As always, the Yankees have all the advantages going into the playoffs. As always, the question is can they take advantage. While the New Yorkers have been resting and getting their pitching lined up, the Twins have been playing meaningful games and using up their pitching staff. So, after playing a four and a half hour game, using eight pitchers and flying all night to New York, Minnesota has to send Brian Duensing to the mound against probable Cy Young winner C.C. Sabathia. Heard of Duensing? Probably not. He started the season in Rochester and tonight will make his 10th major league start.
The difference in payroll between the two teams? $150 million dollars. That means the difference between what each team spends on players is greater than the total payroll of 26 MLB teams.
The Twins are one of the teams that I really admire. They can’t afford to keep the players they have, like Johann Santana and Torii Hunter, but their player development machine keeps churning out replacements. Mauer, Morneau, Kubel, Cuddyer, Span, Liriano, Baker. They’ve won five AL Central titles in the last eight years. And, this year, with former MVP Justin Morneau down with an injury, players like Jason Kubel have stepped up big time while the team gets stretch-run acquisitions Carl Pavano and Orlando Cabrera, who always seems to end up on a division winner.
But, in the end, big money beats big hearts. Yanks sweep on their way to the championship. When you spend half a billion dollars in the off-season it should buy you a winner.
And, or course, the schedule favors the Yankee fans. While their games start at 6:07 (not 6:05 or 6:10, but 6:07), us Sox fans have to wait until almost bedtime for our games to start.
Meanwhile, on the other coast, it’s the Sox and Anaheim Angels Not of Los Angeles.
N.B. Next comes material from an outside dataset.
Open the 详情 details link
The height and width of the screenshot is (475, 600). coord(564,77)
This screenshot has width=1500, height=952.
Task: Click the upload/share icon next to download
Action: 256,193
Pitching is pretty even. On the surface the Sox seem to have better relievers, but the imploding Sox bullpen over the last two months inspires anything but confidence. Both teams can hit. The deal-maker/deal-breaker in this series is that the Angels run every chance they get and the Red Sox can’t stop any team or any player from running.
Much has been made about the way Boston has handled the Angels in the postseason going back to 1986 (maybe Dave Henderson should throw out a first pitch). But that is basically a statistical anomaly, and statistical anomalies usually even themselves out. Sorry to say, but looking at this objectively, Angels 3-2 in this one.
In the National League, I hope the Phillies get to the World Series just because I’d rather see Pedro in there than Manny or John Smoltz or Jason Giambi.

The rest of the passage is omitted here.